Гулко и дробно по крыше замолотил дождь, разбавивший сонную тишину в вагоне монотонным шумом. Накануне вечером начальник поезда — майор с хитрыми весёлыми глазами — сказал, что наш состав выгрузят в Могилёве, а дальше надо будет добираться своим ходом. Девчонки заволновались, загалдели: как же так? Обещали довезти до Смоленска, а теперь на попятную! Судя по выражению лица майора, ему постоянно приходилось оправдываться за действия вышестоящих инстанций. Он с тоской посмотрел вдоль поезда, нащупывая взглядом светофор с красным глазом фонаря, и коротко отрезал:
— Приказ. Вы люди военные, должны понимать. До Могилёва — значит до Могилёва, и баста!
Могилёв… Город, некогда входивший в состав Польши и без боя открывший ворота русской армии во время Речи Посполитой; город, не раз отражавший польско-литовские осады; город, в котором последний российский император отрёкся от престола; несостоявшаяся столица Белоруской Советской Социалистической Республики, и город, в котором до войны жила моя бабушка — мамина мама.

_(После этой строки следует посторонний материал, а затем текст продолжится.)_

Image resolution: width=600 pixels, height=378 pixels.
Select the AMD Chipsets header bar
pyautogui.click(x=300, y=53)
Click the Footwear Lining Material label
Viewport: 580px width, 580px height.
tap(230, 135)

Бабушку звали по-старинному красиво и звучно — Евпраксия. Я называла её бабуся, а все окружающие с уважением обращались к ней Евпраксия Поликарповна. Да и как иначе? Ведь бабушка была учительницей. И не просто учительницей, а Первой учительницей. Именно так, с заглавной буквы, каллиграфически выписанной красными учительскими чернилами в школьной тетради. Сколько первоклашек прошло через её руки!

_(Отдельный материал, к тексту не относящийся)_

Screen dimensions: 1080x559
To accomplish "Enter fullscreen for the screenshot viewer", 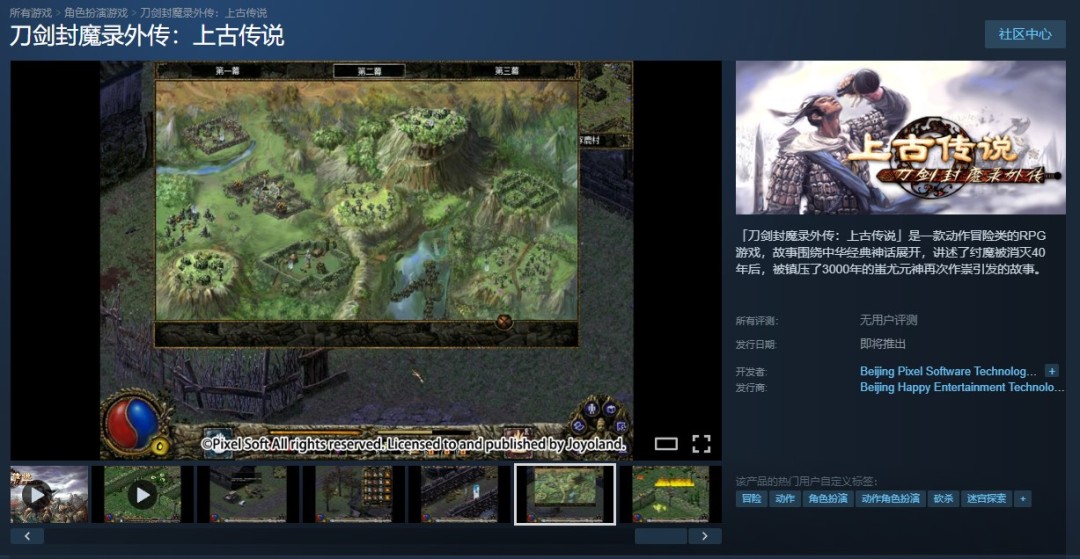I will 701,443.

Закрыв глаза, я отчётливо вспомнила гладкие серебряные волосы, забранные в тугой узел на затылке, ясную лёгкую улыбку, от которой лицо бабуси мгновенно становилось молодым, и спокойный громкий голос с ласковой интонацией. Я точно знала, что если бы бабуся меня сейчас видела, она сказала бы:
— Не вздумай плакать, Антонина! Война закончена, и теперь нет времени на слёзы и стоны. Надо собрать волю в кулак и начинать работать, как бы трудно ни приходилось. Огромную страну надо поднимать и отстраивать, и вы должны сделать это ради нас, не доживших до победы!
«Будет трудно! Будет трудно!» — отстукивали ритм колёса поезда. Сев на нарах, я сгорбилась на краешке и зажала руки между коленями. Бабушка точно отругала бы меня за дурные привычки сутулиться и унывать.
О том, что бабушки не стало, я узнала в июле сорок четвёртого, когда передовые части Красной армии штурмом взяли Могилёв.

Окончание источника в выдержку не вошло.